Due to his robust health, the further care effort is kept within limits. The usual worming and vaccinations are often sufficient to keep the Spitz fit into old age. If you are interested in a Spitz, you should be aware that the animals usually reach an age of 15 and more years. In old age, of course, it can come to the fact that the necessary care increases somewhat.

Suitable accessories

As a playful companion, the German Spitz naturally needs a good harness and a suitable leash. It is important to make sure that the harness fits perfectly.

Toys for small dogs are ideal to offer stimulation to the Spitz. Basically, small balls, branches and co can be well incorporated into the training.

You don't have to worry about the cold with the Spitz. His fluffy coat and cotton-like undercoat keep him warm in winter. For the hot summer, however, a cooling mat can be quite welcome refreshment.

Pomeranian Spitz

Origin & History

The origin of the German Spitz is not entirely clear to this day. There is the assumption that the Spitz descended from the prehistoric peat dog. So far, however, this could not be proven. Thus, the ancestry of the German Spitz is still unclear.

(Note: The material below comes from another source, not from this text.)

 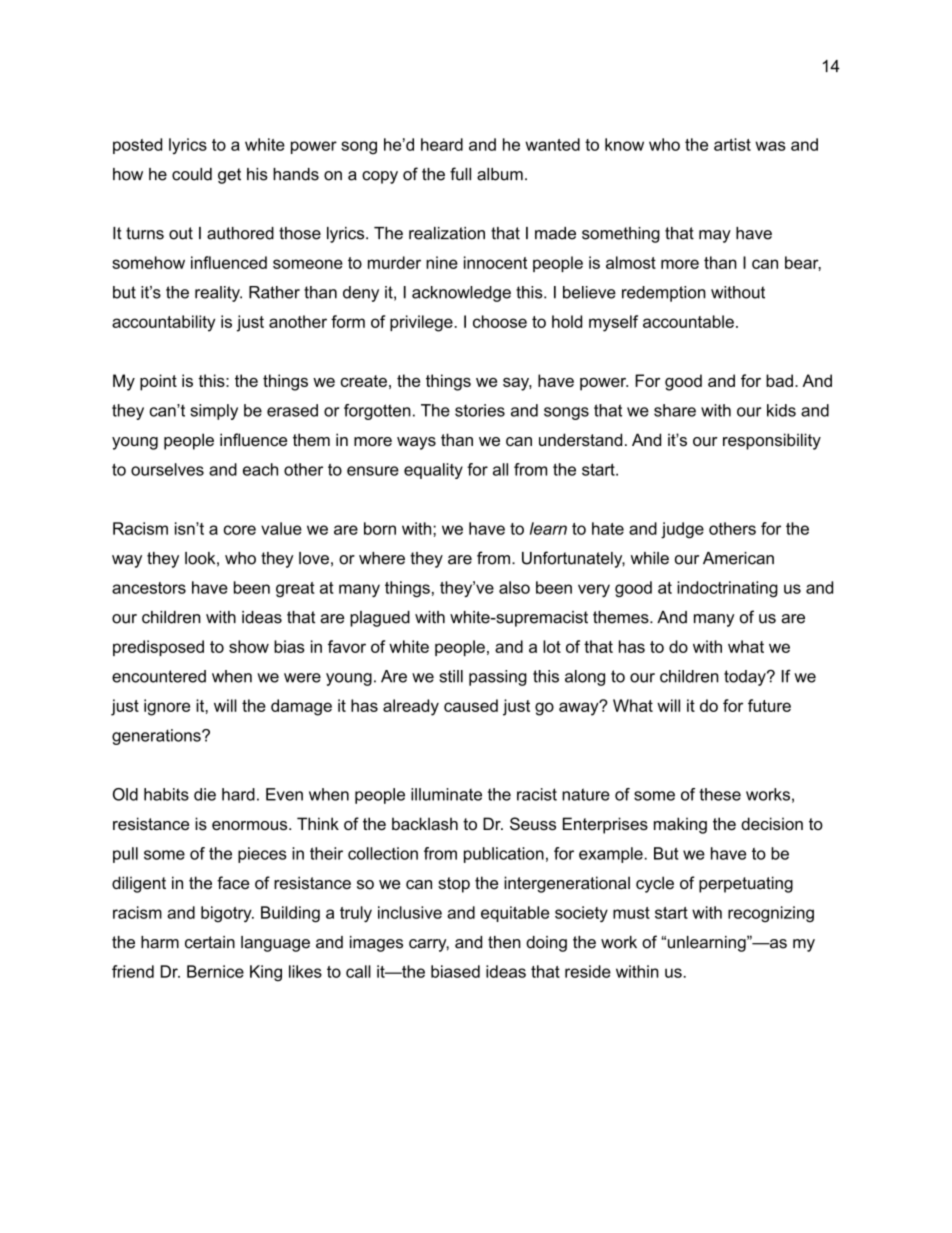 What do you see at coordinates (675, 410) in the screenshot?
I see `share` at bounding box center [675, 410].
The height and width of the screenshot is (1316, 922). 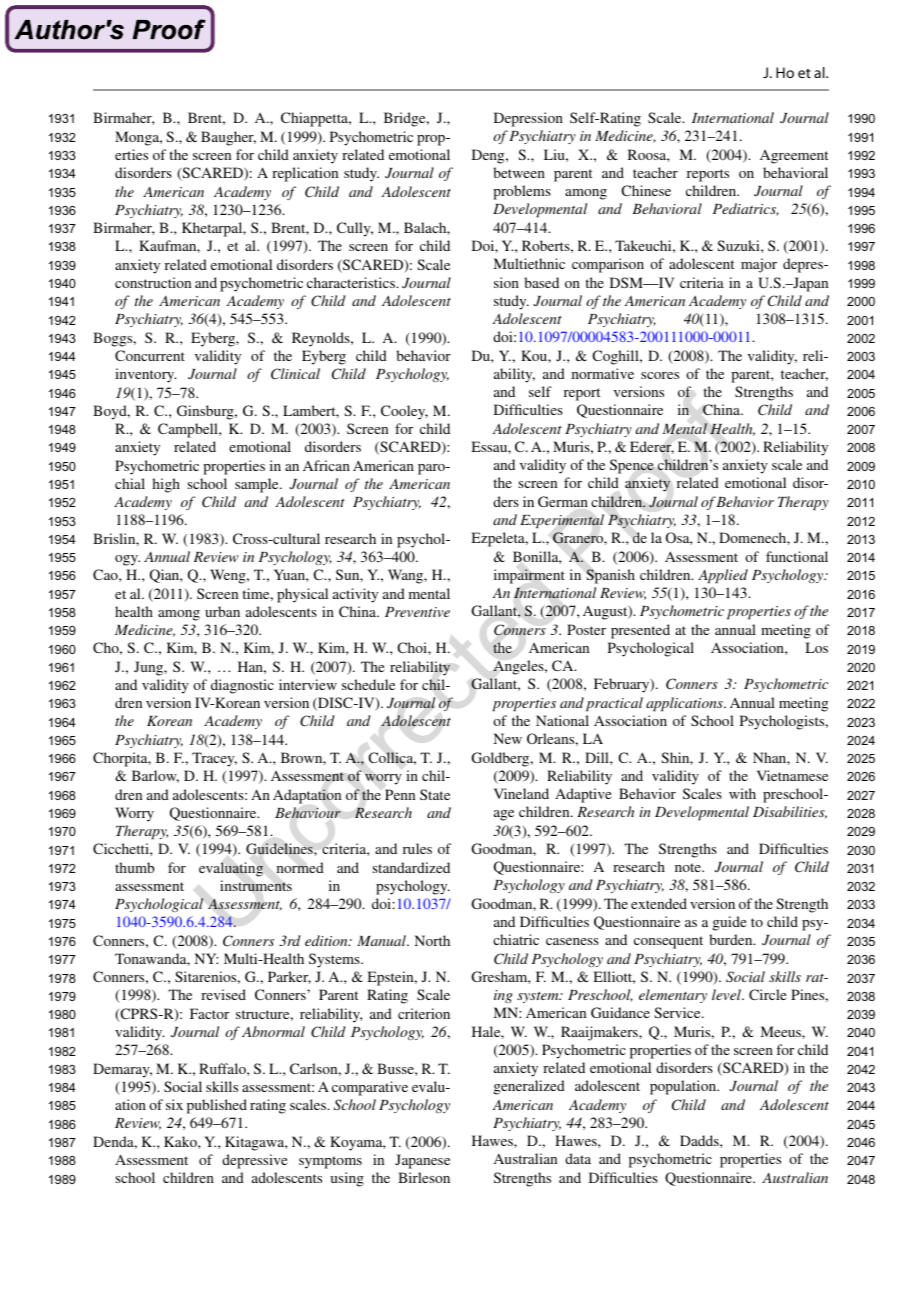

However, it can be clearly proved that the Spitz was widespread in the Middle Ages. Animals of the breed were bred throughout Europe and spread as far as Asia. Until well into the 19th century, the Spitz was one of the most popular dog breeds, due in no small part to its loyalty. Most often, the Spitz was used as a house and yard dog to watch over the estate.

The agile small dog was bred very early as a family and guard dog. During breeding, care was taken to reinforce the positive character traits of the. This is how the Spitz character came into being, as it is considered typical today.

With increasing industrialization, the spread of the Spitz became much less in the 19th century. More and more people moved to the city and no longer needed a house and yard dog. The Spitz regained popularity during the Second World War, as it was considered very robust and frugal.

The German Spitz was very popular with the English kings, among others. Among other things, the animals were kept at the court of George III and George IV. Other historically significant personalities were also fond of the Spitz. Among the lovers of the breed were: Pastor Sebastian Kneipp, Martin Luther or Amadeus Mozart.

Thanks to Wilhelm Busch, the Spitz even entered literature, playing an important role in the stories of Max and Moritz.